WORK INSTRUCTION ->
Quote all entries exactly, leaving pictures aside.

EXERCISE DATA ->

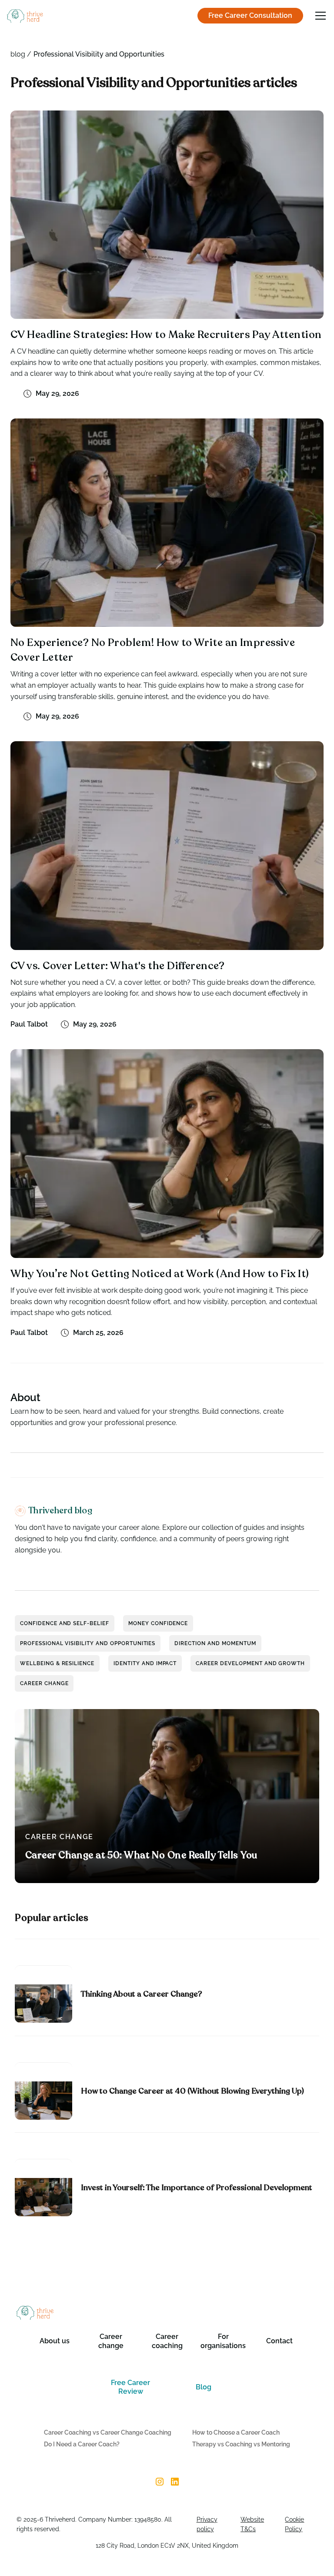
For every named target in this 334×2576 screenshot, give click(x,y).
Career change (111, 2341)
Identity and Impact (145, 1663)
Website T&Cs (252, 2524)
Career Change (44, 1683)
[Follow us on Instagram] (159, 2481)
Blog (203, 2387)
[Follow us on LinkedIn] (175, 2481)
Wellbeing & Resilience (57, 1663)
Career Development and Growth (250, 1663)
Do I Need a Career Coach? (82, 2444)
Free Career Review (130, 2387)
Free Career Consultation (250, 15)
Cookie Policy (294, 2524)
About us (55, 2341)
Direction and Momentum (215, 1643)
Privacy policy (207, 2524)
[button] (318, 15)
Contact (279, 2341)
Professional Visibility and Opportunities (87, 1643)
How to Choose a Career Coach (236, 2432)
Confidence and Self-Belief (64, 1623)
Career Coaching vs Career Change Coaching (107, 2432)
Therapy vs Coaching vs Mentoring (241, 2444)
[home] (25, 16)
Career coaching (167, 2341)
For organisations (223, 2341)
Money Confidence (158, 1623)
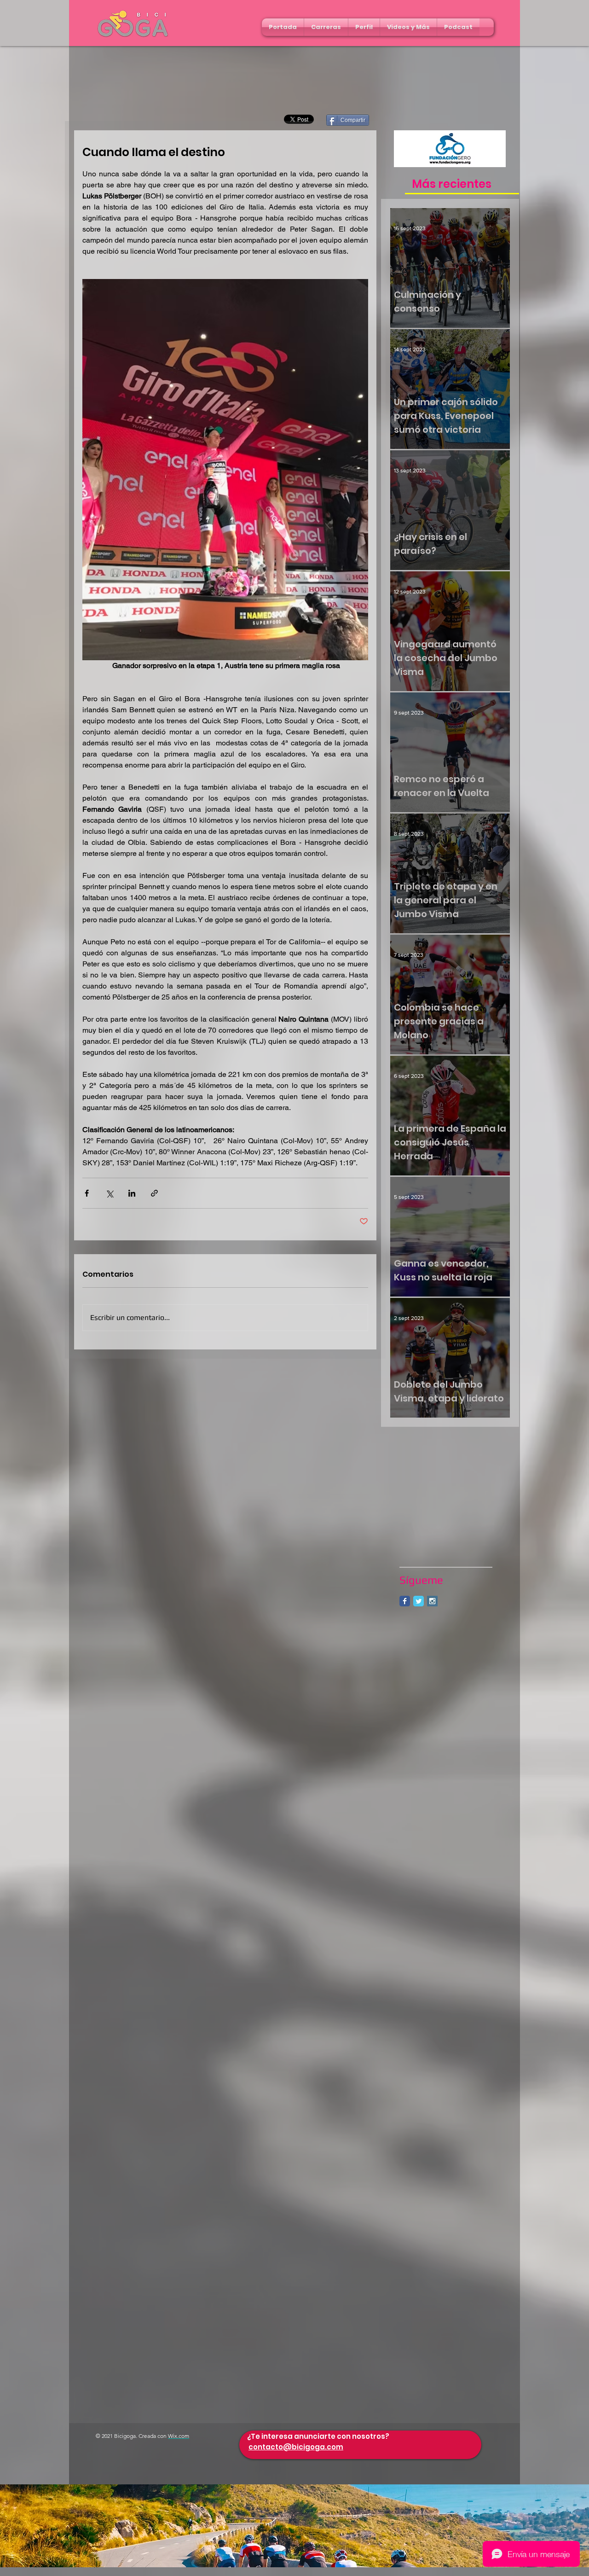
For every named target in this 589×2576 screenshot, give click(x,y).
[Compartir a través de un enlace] (154, 1193)
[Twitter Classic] (418, 1601)
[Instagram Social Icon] (432, 1601)
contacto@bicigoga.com (295, 2447)
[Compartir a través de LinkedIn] (131, 1193)
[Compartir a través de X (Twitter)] (109, 1193)
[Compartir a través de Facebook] (86, 1193)
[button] (326, 27)
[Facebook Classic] (404, 1601)
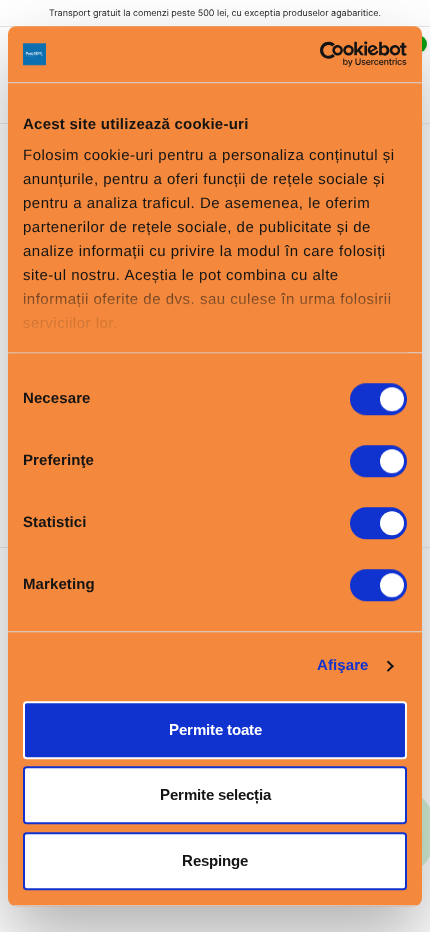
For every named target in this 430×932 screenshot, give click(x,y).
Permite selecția (215, 794)
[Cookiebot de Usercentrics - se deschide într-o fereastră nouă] (319, 54)
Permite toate (215, 729)
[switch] (378, 461)
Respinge (215, 860)
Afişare (343, 665)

RESPONSE AREA ->
For every named target in this 334×2576 screenshot, give click(x,y).
Career change (111, 2341)
Identity and Impact (145, 1663)
Website T&Cs (252, 2524)
Career Change (44, 1683)
[Follow us on Instagram] (159, 2481)
Blog (203, 2387)
[Follow us on LinkedIn] (175, 2481)
Wellbeing & Resilience (57, 1663)
Career Development and Growth (250, 1663)
Do I Need a Career Coach? (82, 2444)
Free Career Review (130, 2387)
Free Career Consultation (250, 15)
Cookie Policy (294, 2524)
About us (55, 2341)
Direction and Momentum (215, 1643)
Privacy policy (207, 2524)
[button] (318, 15)
Contact (279, 2341)
Professional Visibility and Opportunities (87, 1643)
How to Choose a Career Coach (236, 2432)
Confidence and Self-Belief (64, 1623)
Career Coaching vs Career Change Coaching (107, 2432)
Therapy vs Coaching vs Mentoring (241, 2444)
[home] (25, 16)
Career coaching (167, 2341)
For organisations (223, 2341)
Money Confidence (158, 1623)
For every named target in this 589×2576 screenshot, give click(x,y).
[Compartir a través de un enlace] (154, 1193)
[Twitter Classic] (418, 1601)
[Instagram Social Icon] (432, 1601)
contacto@bicigoga.com (295, 2447)
[Compartir a través de LinkedIn] (131, 1193)
[Compartir a través de X (Twitter)] (109, 1193)
[Compartir a través de Facebook] (86, 1193)
[button] (326, 27)
[Facebook Classic] (404, 1601)
For every named target in this 430×932 screenshot, give click(x,y).
Permite selecția (215, 794)
[Cookiebot de Usercentrics - se deschide într-o fereastră nouă] (319, 54)
Permite toate (215, 729)
[switch] (378, 461)
Respinge (215, 860)
Afişare (343, 665)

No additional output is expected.